▸ RECORDS FOR THIS EXERCISE:
----------
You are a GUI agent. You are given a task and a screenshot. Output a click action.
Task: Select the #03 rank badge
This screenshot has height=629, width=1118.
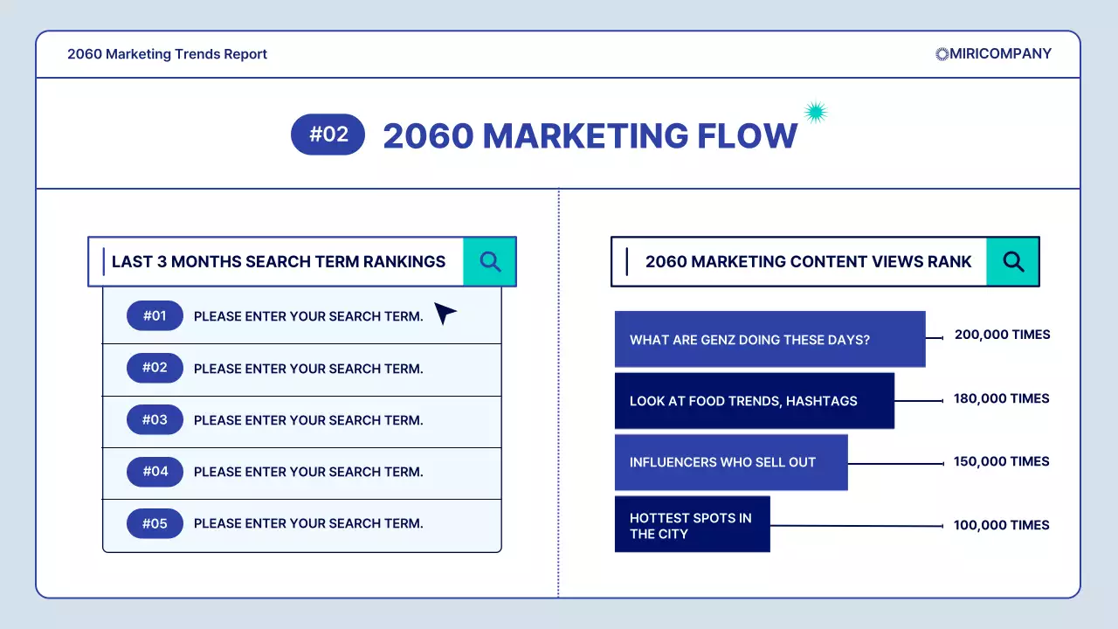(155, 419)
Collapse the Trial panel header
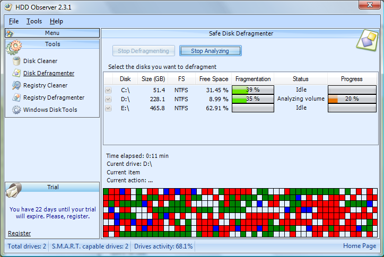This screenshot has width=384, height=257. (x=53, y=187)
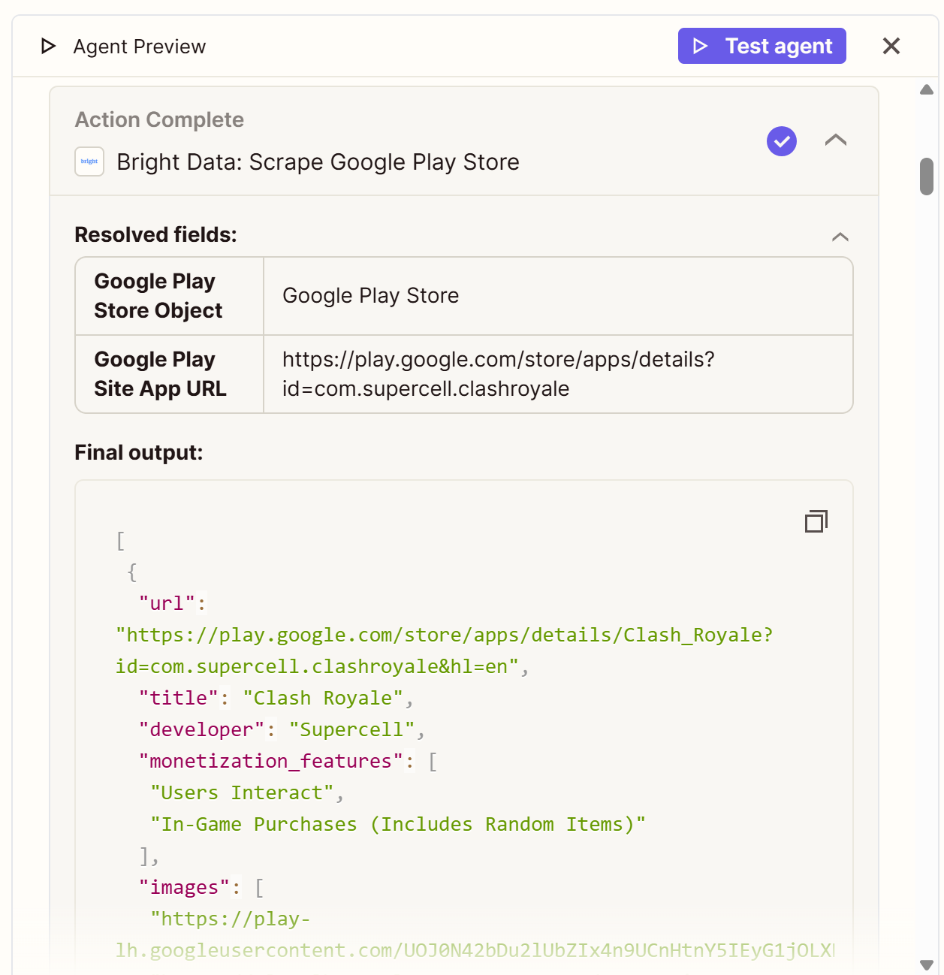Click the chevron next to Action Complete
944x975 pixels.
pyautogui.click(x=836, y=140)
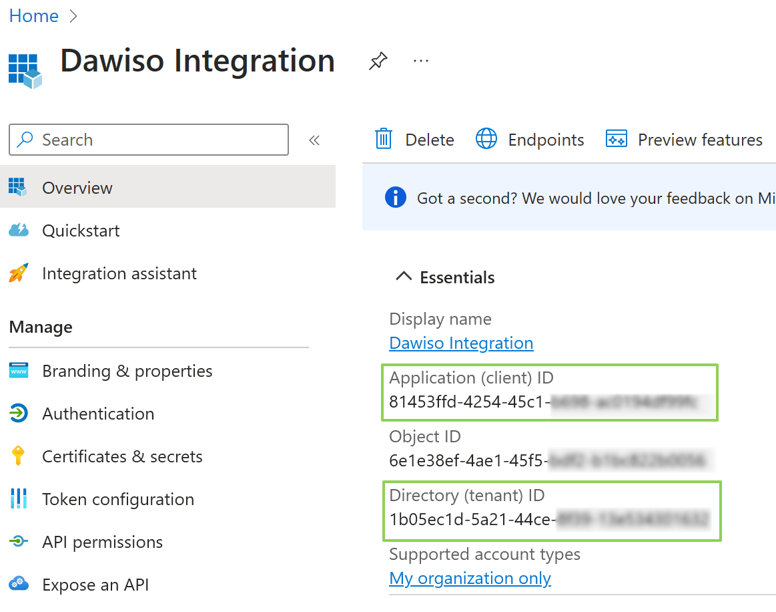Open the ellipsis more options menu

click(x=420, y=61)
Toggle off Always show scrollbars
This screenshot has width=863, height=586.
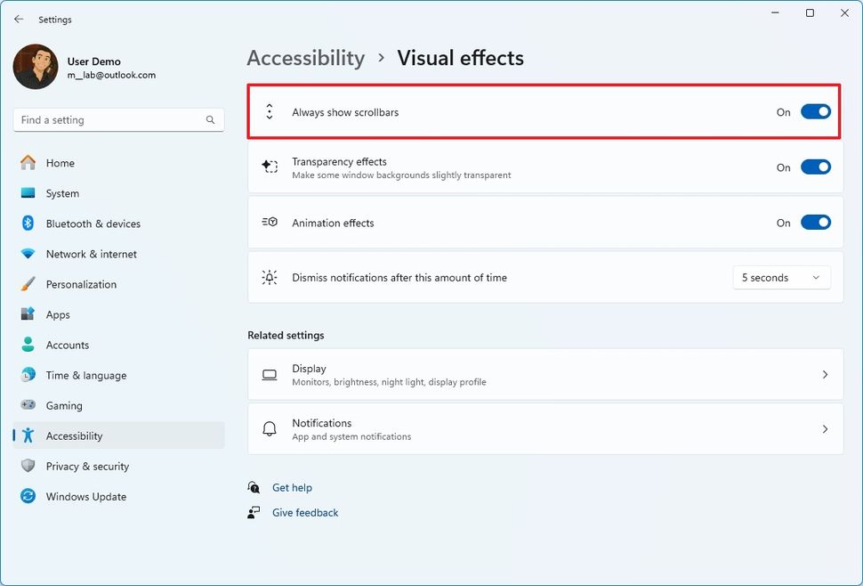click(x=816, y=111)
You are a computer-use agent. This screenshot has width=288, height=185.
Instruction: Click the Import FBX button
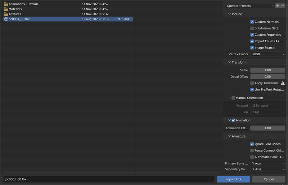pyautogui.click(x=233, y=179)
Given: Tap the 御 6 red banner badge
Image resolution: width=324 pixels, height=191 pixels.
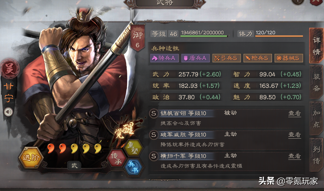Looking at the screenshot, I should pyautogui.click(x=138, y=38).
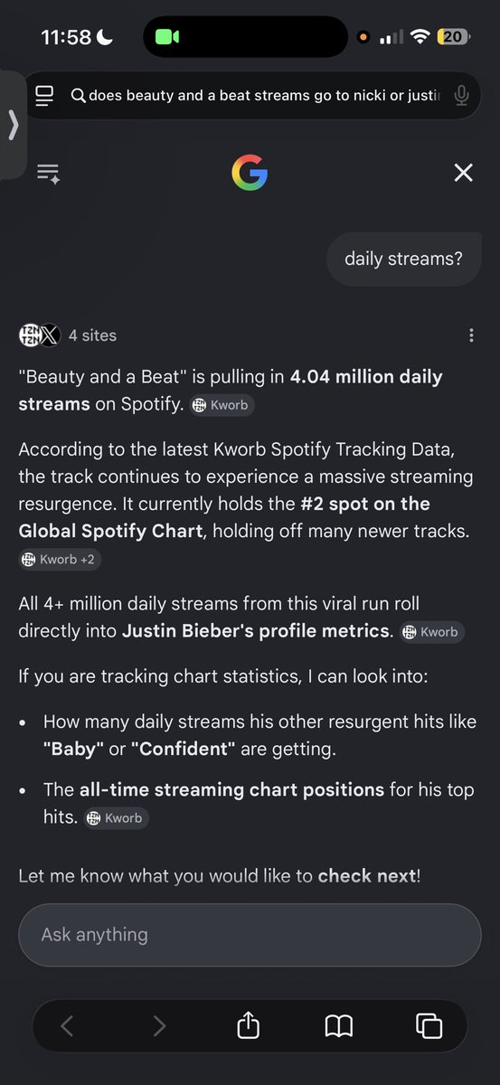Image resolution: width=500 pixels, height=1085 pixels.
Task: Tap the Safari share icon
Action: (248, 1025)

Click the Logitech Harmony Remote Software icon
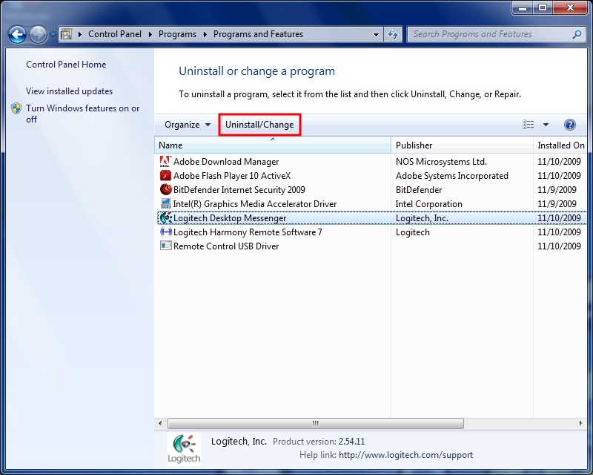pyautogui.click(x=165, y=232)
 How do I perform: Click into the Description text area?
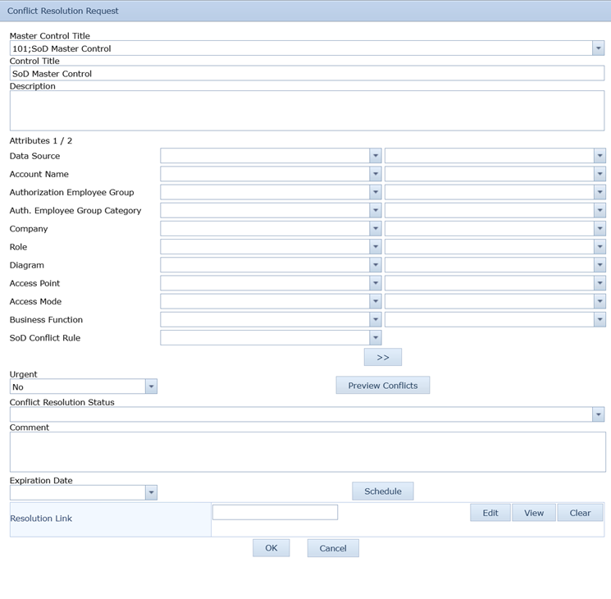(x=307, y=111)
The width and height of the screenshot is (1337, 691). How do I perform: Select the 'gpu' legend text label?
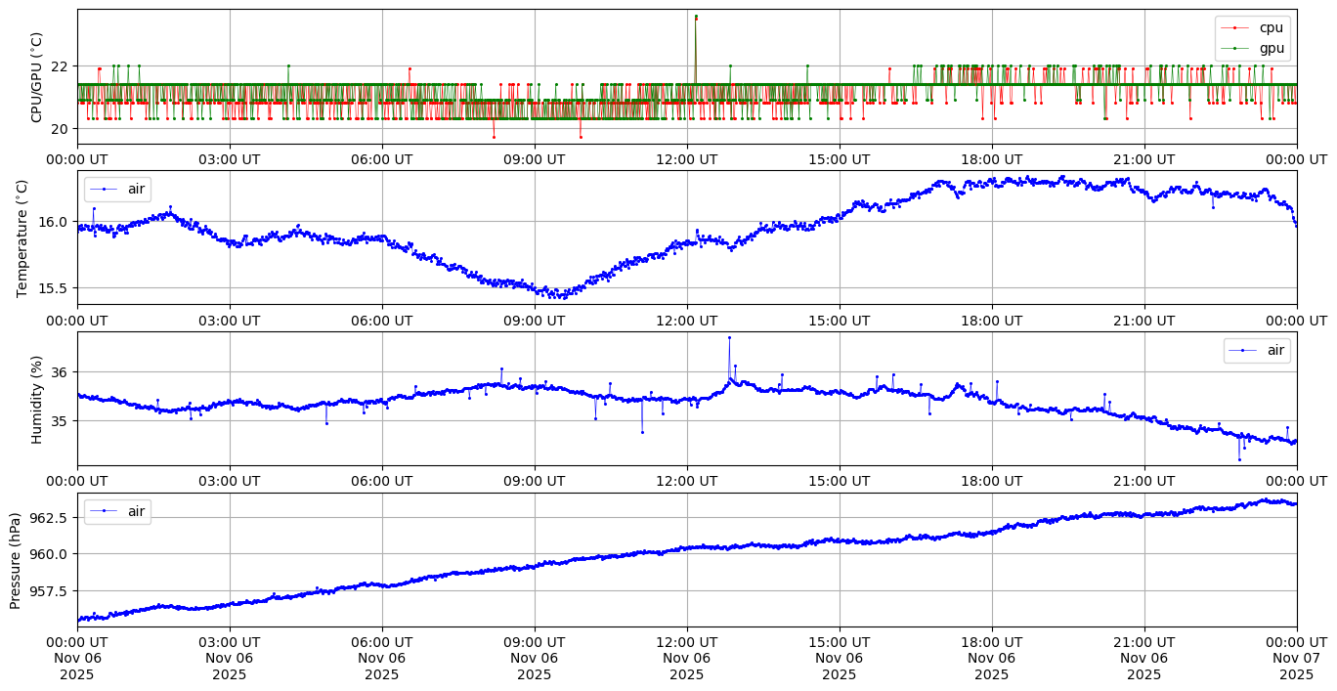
----------
▸ TASK OBJECTIVE:
Lines from the one holding "Image resolution: width=324" to the end of the data, both ends included, are to be given again exactly; no pictures belong in the copy.

▸ REPLY TO THE EXERCISE:
Image resolution: width=324 pixels, height=191 pixels.
Looking at the screenshot, I should pyautogui.click(x=138, y=38).
Image resolution: width=500 pixels, height=1085 pixels.
Task: Tap the Safari share icon
Action: (248, 1025)

Click the Logitech Harmony Remote Software icon
pyautogui.click(x=165, y=232)
 How do I perform: Click into the Description text area?
(x=307, y=111)
The width and height of the screenshot is (1337, 691). How do I perform: Select the 'gpu' legend text label?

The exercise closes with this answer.